Ils s’expriment dans différents dialectes de la langue d’Oïl, et reprennent dans cette langue les thèmes poétiques développés par les troubadours, et en particulier amour de la femme idéalisée, avant de développer des thèmes nouveaux : chants à Dieu ou à la Vierge Marie, chants de croisade, thèmes populaires ou folkloriques, chants à danser où interviennent déjà princes et bergères – thèmes également abordés par les troubadours.
 
L’essor du chant poétique en langue d’oïl est sans doute dû à la comtesse Marie de Champagne, fille d’Aliénor d’Aquitaine, qui tient au XIIe siècle une cour cultivée et raffinée, où les poètes du nord ont sans doute eu l’occasion de côtoyer leurs prédécesseurs en langue d’Oc et d’apprendre les règles de la poétique des troubadours.

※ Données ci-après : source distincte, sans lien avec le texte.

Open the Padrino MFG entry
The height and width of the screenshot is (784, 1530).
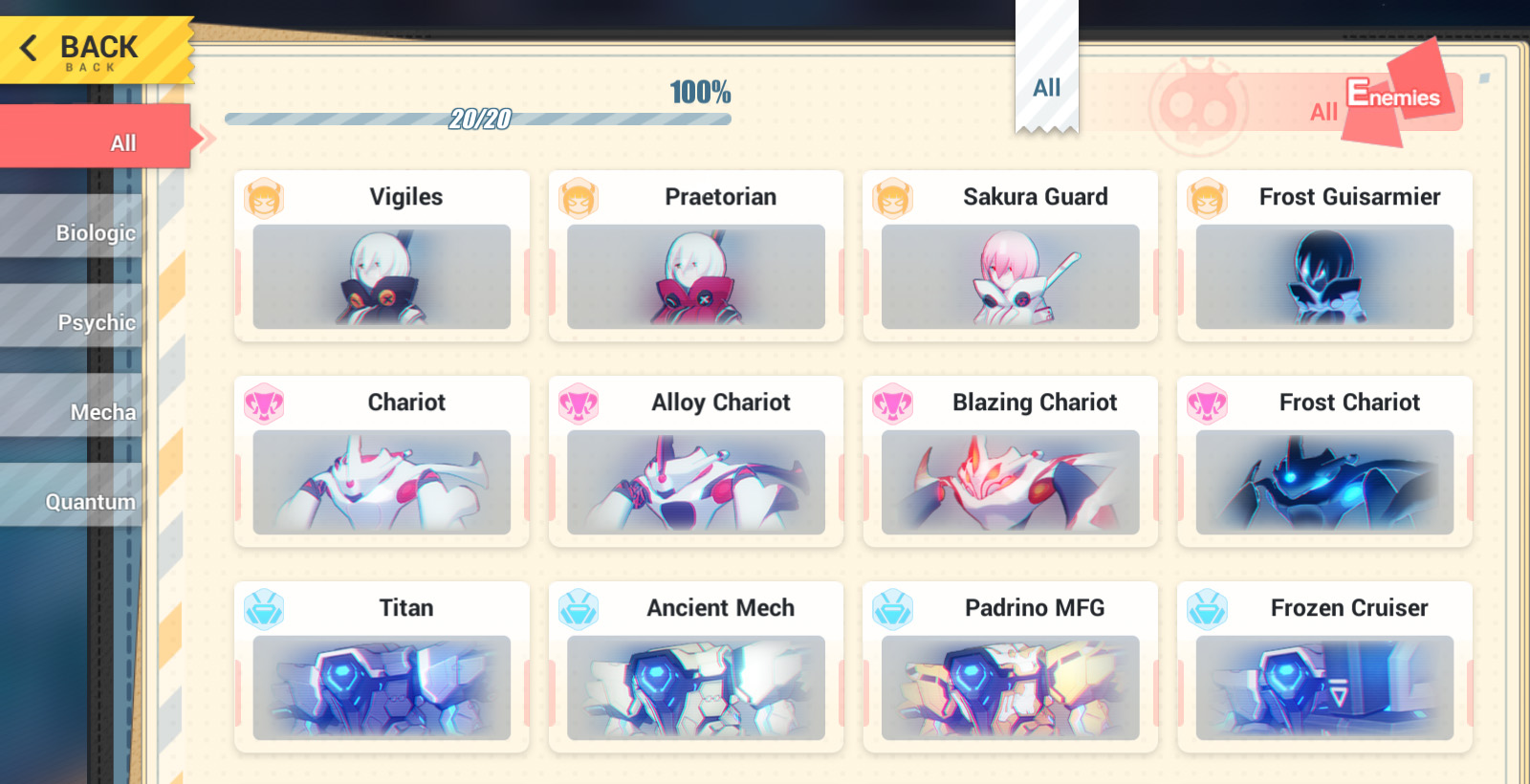coord(1010,667)
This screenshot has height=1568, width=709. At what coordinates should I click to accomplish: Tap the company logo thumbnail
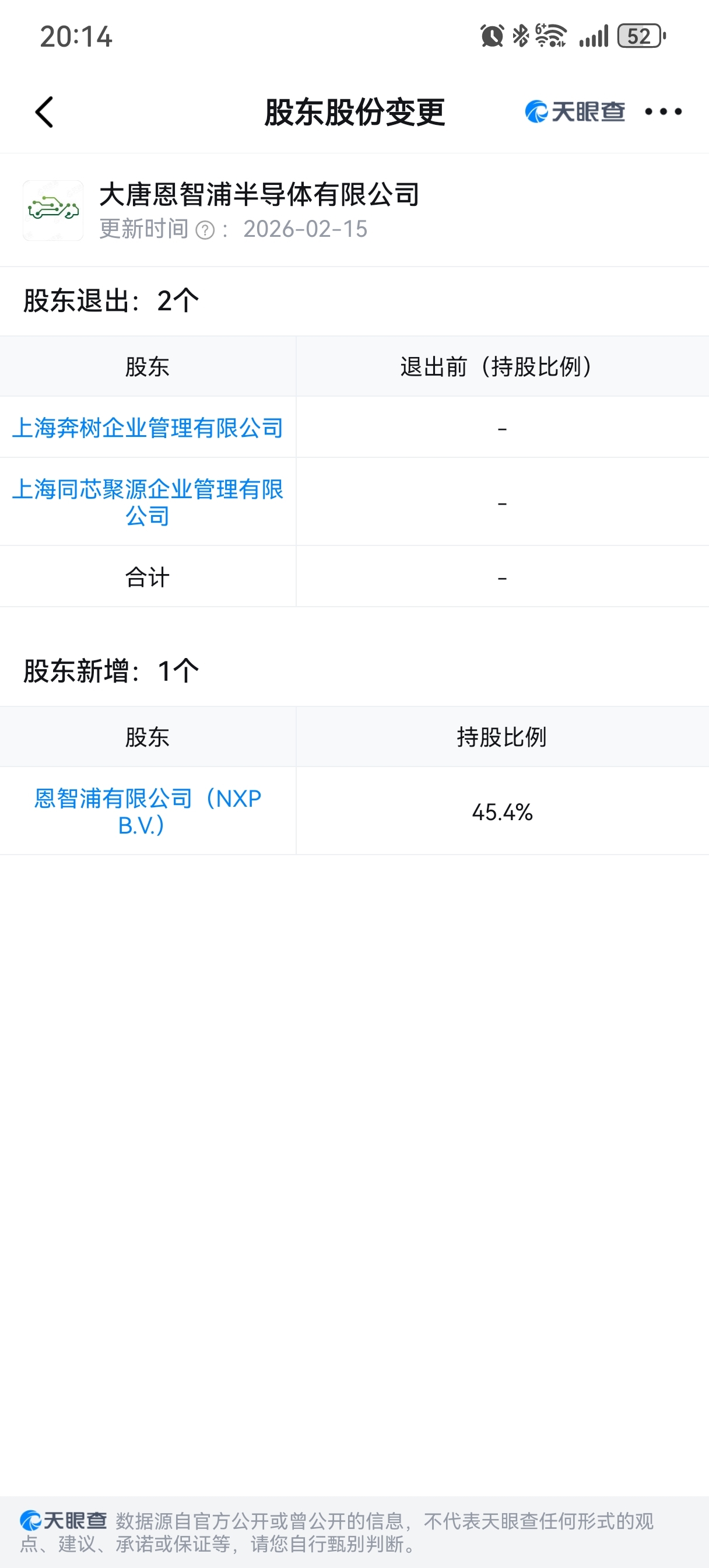pos(53,211)
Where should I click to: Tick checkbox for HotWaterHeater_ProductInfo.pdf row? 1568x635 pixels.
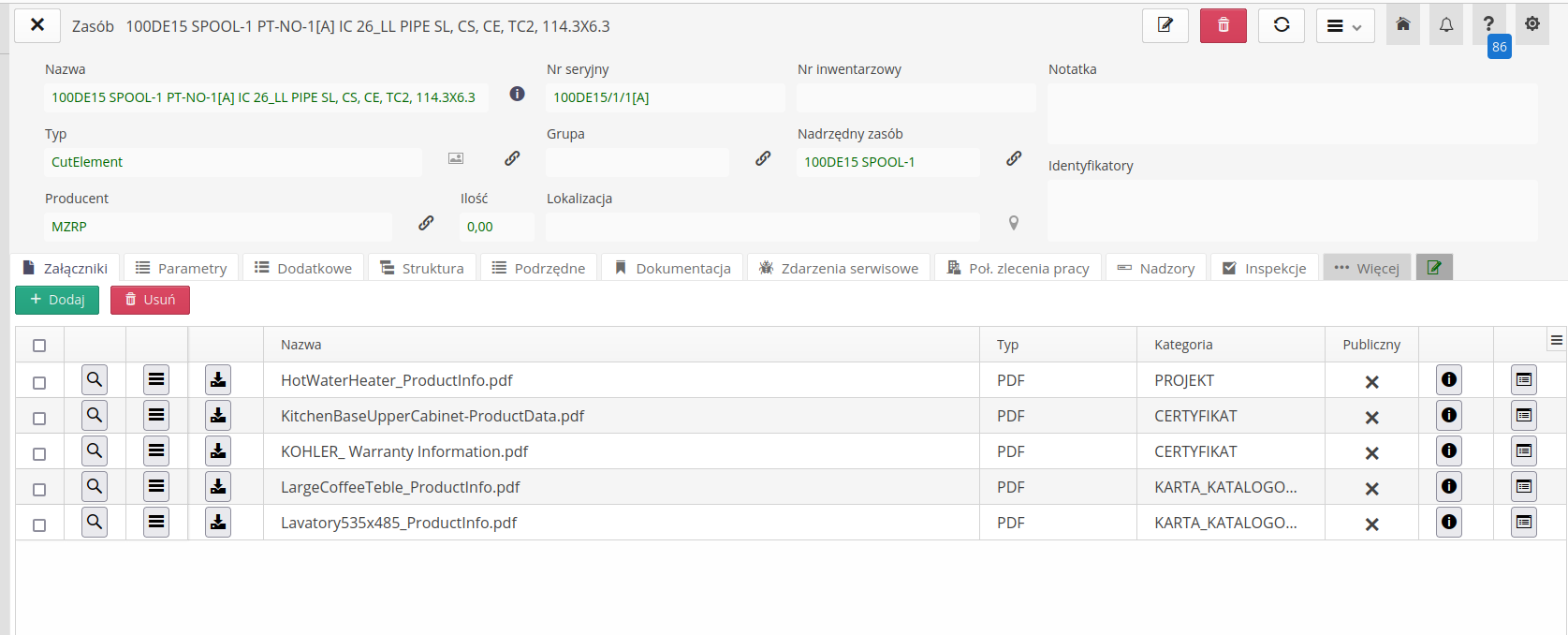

Ne faisons pas d’ailleurs d’opposition trop systématique entre les pays de langue d’oc et ceux de langue d’oïl : du XIe au XIVe siècle, les maisons princières de France du nord, du sud, d’Angleterre et d’Espagne sont intimement liées par des liens familiaux étroits, et malgré les guerres, les conflits et les langues différentes, des échanges économiques et culturels importants ont lieu dans tout cet espace et au-delà.
 
Le Châtelain de Coucy (mort en 1203)
Il participe à la troisième et à la quatrième croisade. Il meurt en mer au retour de la quatrième en 1203. Il est issu d’une grande famille du nord de la France. Nous connaissons de lui au moins treize chansons d’amour et de croisade – une dizaine d’autres lui sont attribuées.

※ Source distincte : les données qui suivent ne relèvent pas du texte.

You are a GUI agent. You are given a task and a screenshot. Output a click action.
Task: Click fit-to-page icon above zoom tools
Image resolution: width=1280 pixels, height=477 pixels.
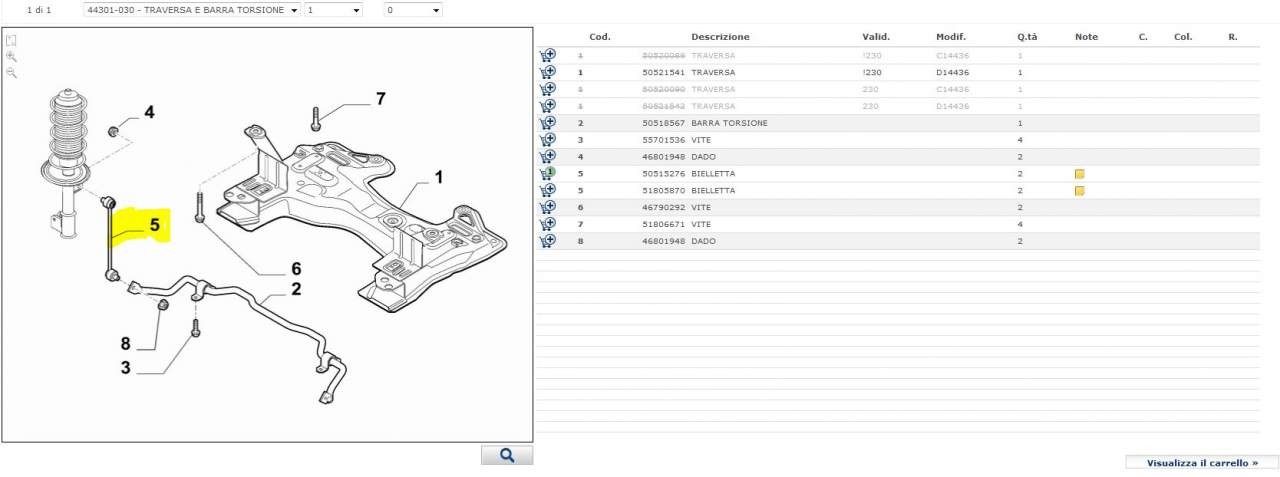11,41
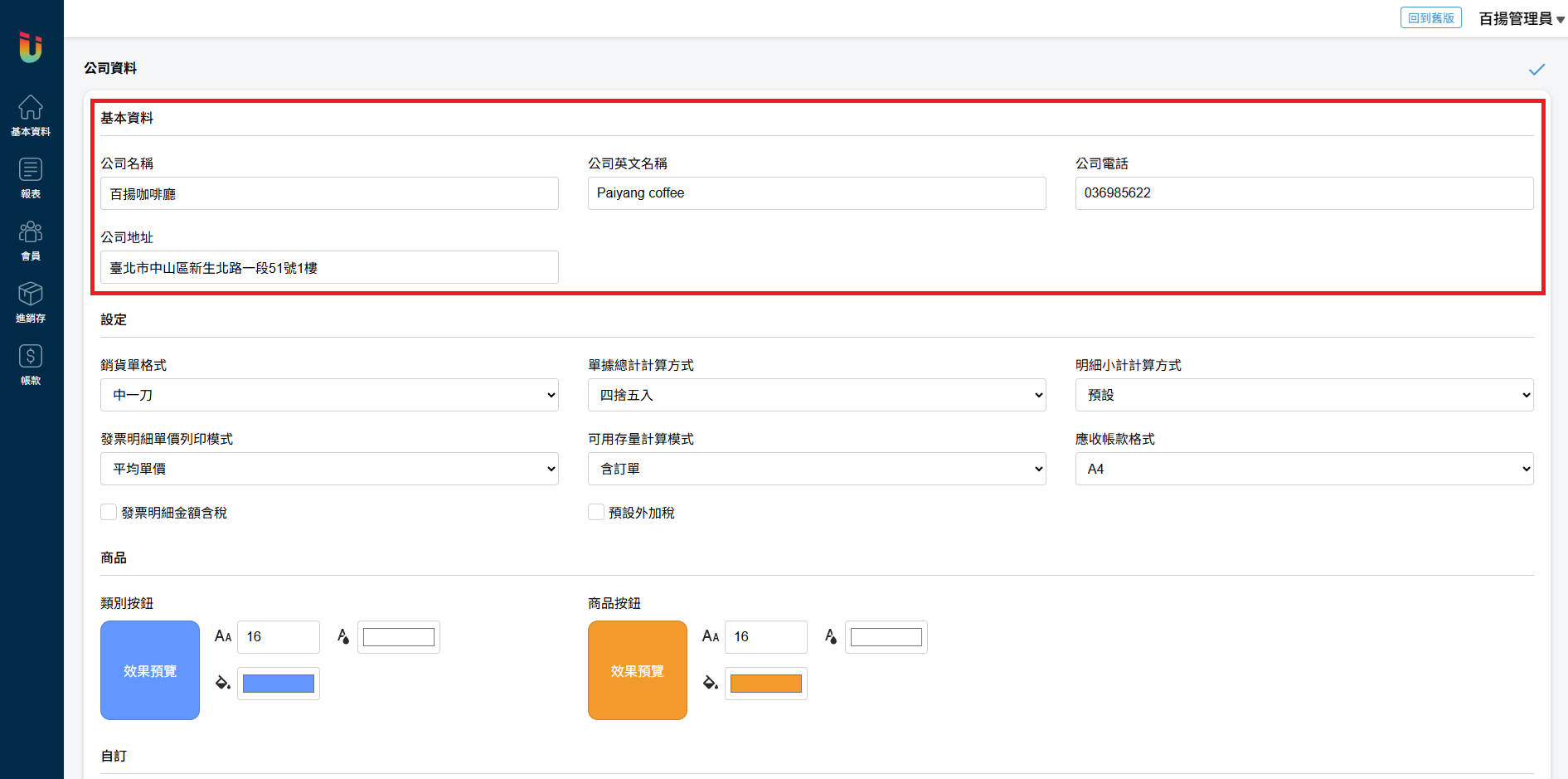This screenshot has width=1568, height=779.
Task: Open 單據總計計算方式 dropdown
Action: click(x=817, y=395)
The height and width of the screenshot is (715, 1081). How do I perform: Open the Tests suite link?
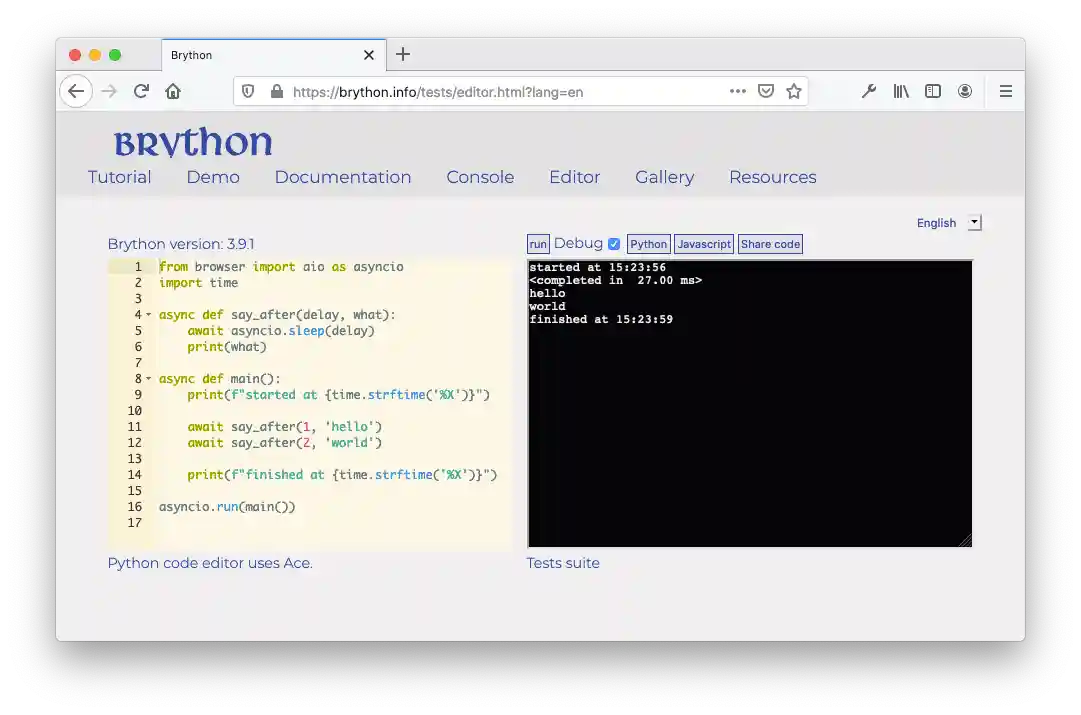click(x=563, y=562)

Quan li estés et la douce saisons… est l’un de ses poèmes. « Quand l’été et la douce saison font reverdir feuille et fleur et prés […] Hélas, chacun chante et je pleure et soupire. »
Le thème de l’opposition entre une nature éternelle et exubérante, d’une part, et la tristesse de l’homme abandonné par sa dame, d’autre part, n’est pas nouveau. Mais ici, le poète laisse entrevoir un espoir : la Dame est trompée par les méchants, elle reviendra quand elle aura compris que « jamais ne voulus lui mentir ».

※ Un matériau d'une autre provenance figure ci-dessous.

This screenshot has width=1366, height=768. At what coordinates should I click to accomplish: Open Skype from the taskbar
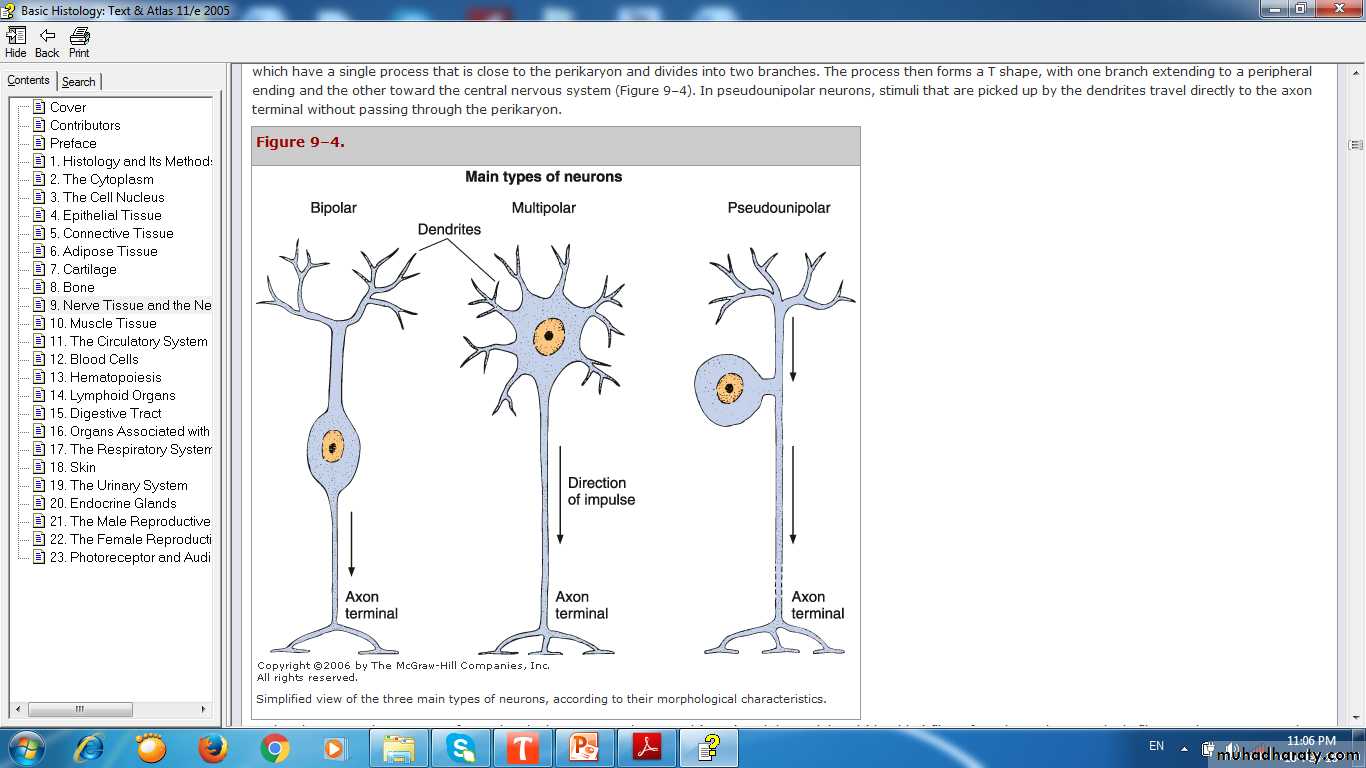click(461, 748)
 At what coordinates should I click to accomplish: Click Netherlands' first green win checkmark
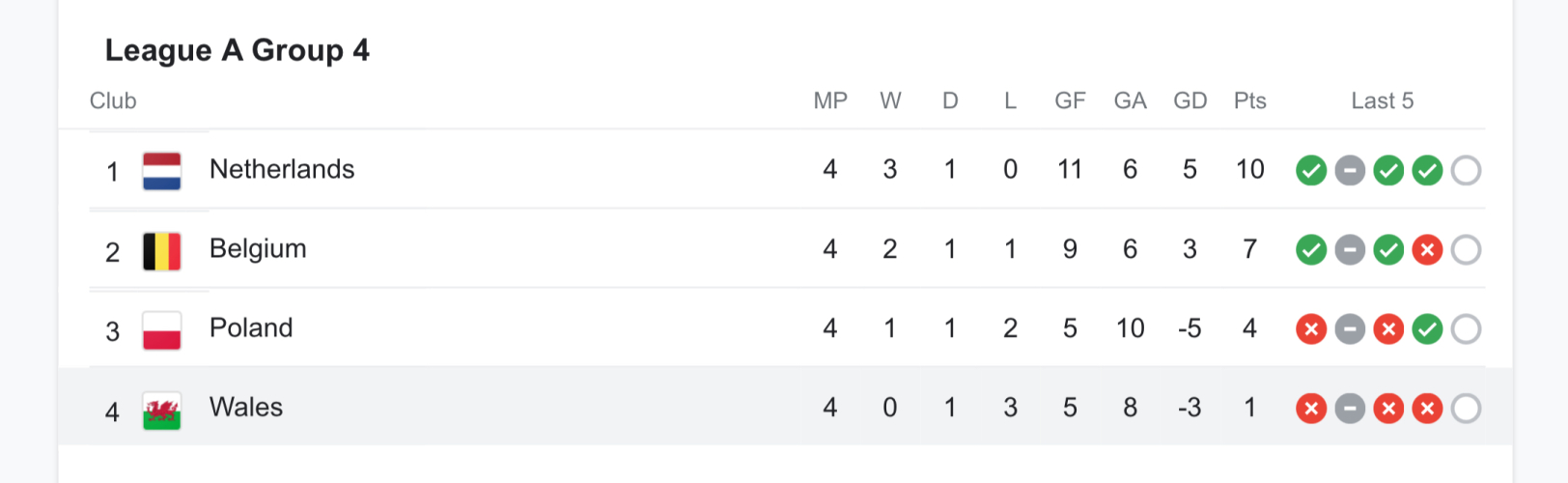click(1310, 171)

Le mot « Dame » - « Dona » pour les troubadours - a alors un sens très fort : c’est l’image idéalisée d’une femme, (souvent d’ailleurs mariée) à laquelle le poète voue un amour éternel, exigeant, et souvent déçu. La Dame idéale deviendra vite la Vierge Marie, mère de Jésus, à laquelle de nombreux poèmes sont dédiés à partir du treizième siècle. Le mot a perdu beaucoup de force avec le temps… mais nous disons toujours « madame » – ma Dame, disaient les trouvères.
Le Châtelain devient dès le treizième siècle un personnage romanesque : à partir de ses chansons est imaginée une intrigue dans laquelle le Châtelain, amoureux de la Dame du Fayel, est éloigné par l’époux de celle-ci – par un stratagème, le seigneur du Fayel envoie son rival à la croisade, où il tombe malade. Avant de mourir, il fait promettre à son serviteur d’embaumer son cœur, et de le porter à sa Dame. Mais avant d’arriver au Fayel, le serviteur est arrêté par le seigneur, qui se saisit du cœur, le fait cuisiner et le fait manger par son épouse. Lorsque celle-ci apprend ce qu’elle vient d’avaler, elle déclare qu’elle n’a jamais rien consommé de si bon et que jamais elle ne mangera rien d’autre. Et bien sûr, elle meurt à son tour…
 
Guillaume de Machaut (vers 1300 – 1377)
 
Guillaume de Machaut, né en Champagne, est considéré à la fois comme le dernier des trouvères et comme l’un des premiers représentants de l’Art Nouveau, théorisé par le compositeur Philippe de Vitry (1291 – 1361). Il est proche des milieux dirigeants de l’époque, depuis le roi de Bohême Jean de Luxembourg, puis les rois de France Jean le Bon et Charles V. C’est un artiste largement reconnu de son vivant. Sa Messe Notre Dame est un chef-d’œuvre de la musique de tous les temps.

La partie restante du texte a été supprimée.